An unknown attacker led Ethereum developers to roll out a “private fix” because the network struggled with technical problems during the Pectra upgrade on the Sepolia test network.
In a post-incident reportEthereum developer Marius van der Wijden revealed that the attacker exploited a “Edge Case” overlooked, repeatedly caused errors caused by zero-cut transfers to the deposit contract, which means that an already restless rollout is further complicated.
What happened?
On March 5, the Pectra -upgrade went live on Sepolia, but almost immediately developers started seeing error messages on their Geth nodes, in addition to an increase in empty blocks that were mined.
According to Van der Wijden, the problem stemmed from the deposit contract that emits an unexpected event – a transfer event instead of the required deposit event – which rejected transactions and only produced empty blocks.
The bug was linked to EIP-6110, for which all logs of the deposit contract uniform had to be processed.
The GEH team rolled out a solution that would “ignore all the faulty logs that came from the deposit contract”, but developers reportedly overlooked a specific edge case in the ERC-20 standard.

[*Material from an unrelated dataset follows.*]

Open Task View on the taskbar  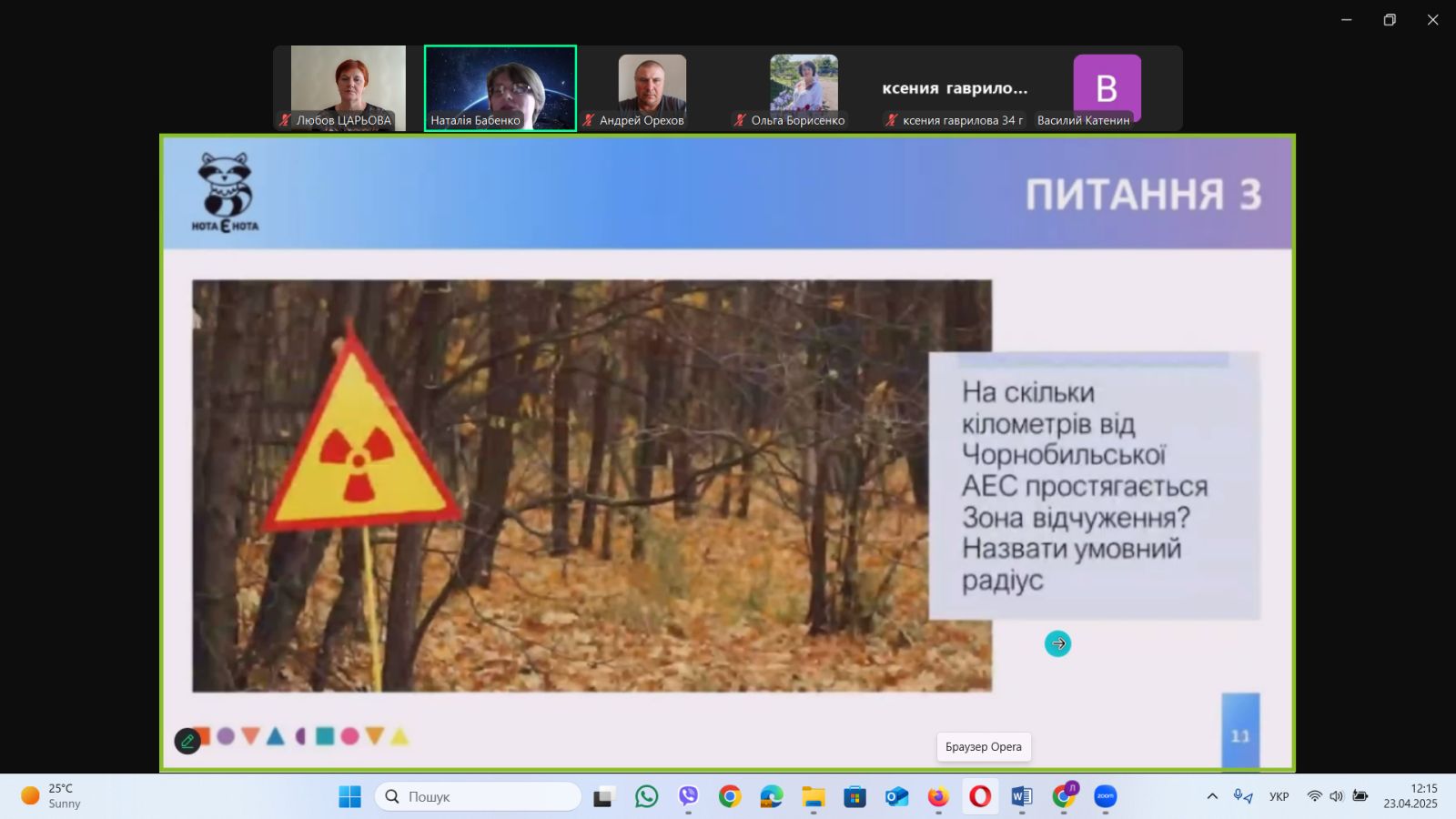click(x=603, y=796)
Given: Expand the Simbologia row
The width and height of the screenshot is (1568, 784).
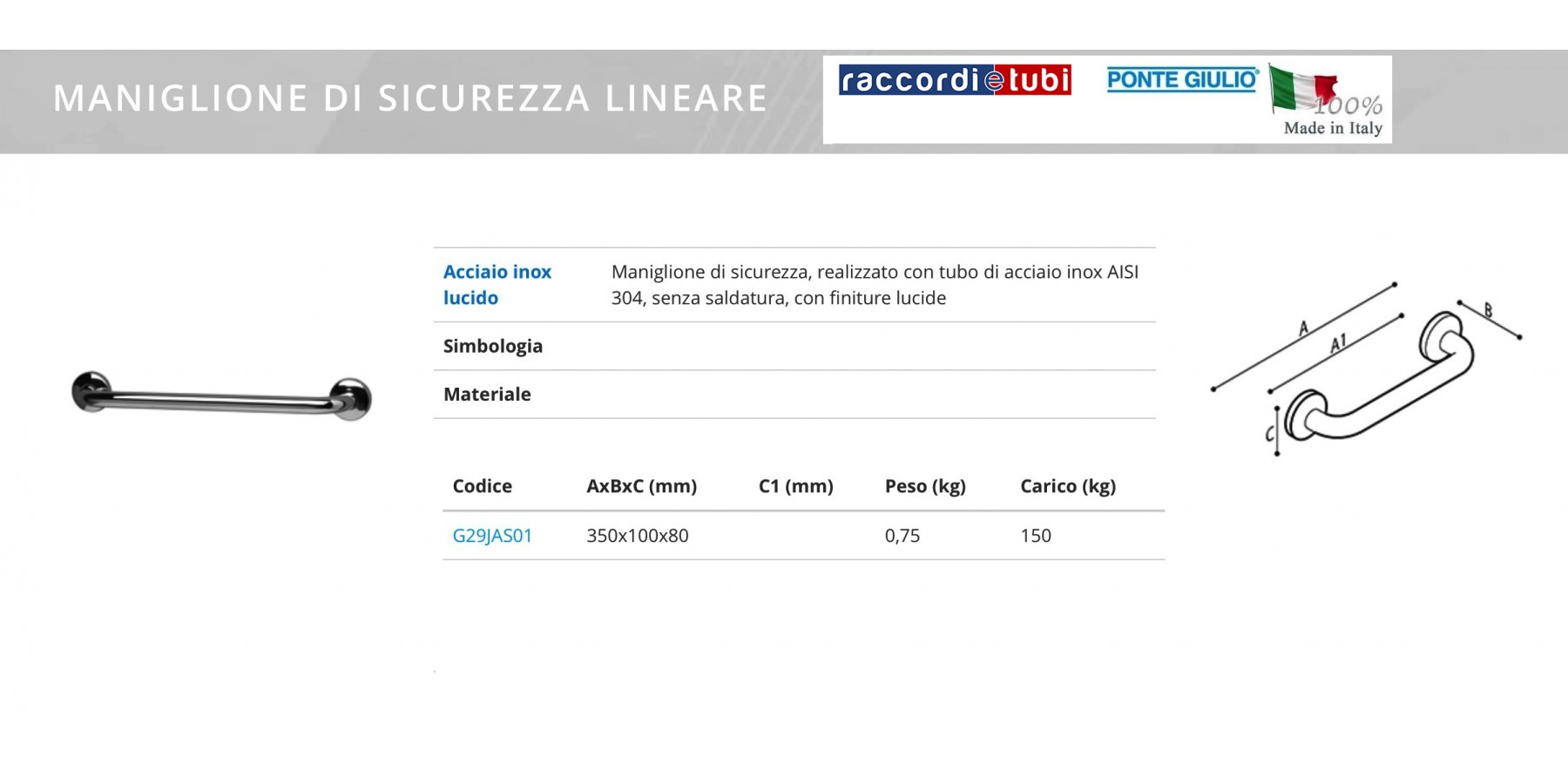Looking at the screenshot, I should pos(493,346).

“The ERC20 standard does not prohibit 0 token transfer, because of this someone (even if they do not have token) can transfer 0 tokens to another address that will broadcast an event,” explained Van der Wijden, adding that an “attacker” benefited from this by repeatedly sending zero to the deposit control.
This led to the same mistake and made sure that the network remained empty blocks.
Initially, developers suspected that a trusted validator had made a mistake, but after investigation they traced the issue into a new funded account of a public crane.
To stop the attack, developers had to filter transactions that interact with the deposit contract. However, they suspected that the attacker monitored their chats, so that they roll out a “private fix” to select DevOps nodes that checked around 10% of the network.
After the solution was implemented, nodes resume the production of full blocks, so that the chain could normally function at 14:00 UTC. A few blocks later, the transaction of the attacker was successfully mined, which confirmed that all node operators had updated.
Despite the disruptions, “Ethereum” never lost the completion “, and the issue was limited to Sepolia, because the token-gatted deposito contract differed from the Ethereum Manet dumping contract, according to Van der Wijden.
Nevertheless, developers have decided to postpone the Pectra upgrade for further testing and error detection.
What is Ethereum’s Pectra upgrade?
The Pectra fork is designed to improve ETH deployment, to improve low 2 scalability and to expand network capacity. It introduces 11 Ethereum improvement proposals (EIPs) and marks the first major upgrade since Dencun, which went live in March 2024.
As previously reported by crypto.news, developers were planning to implement Pectra Pectra on Mainstet on 8 April, provided that both the Holesky and Sepolia Testnets successfully completed their upgrades.
The upgrade was implemented for the first time on the Holesky Testnet on 24 February, where it also encountered technical issues that prevent the completion.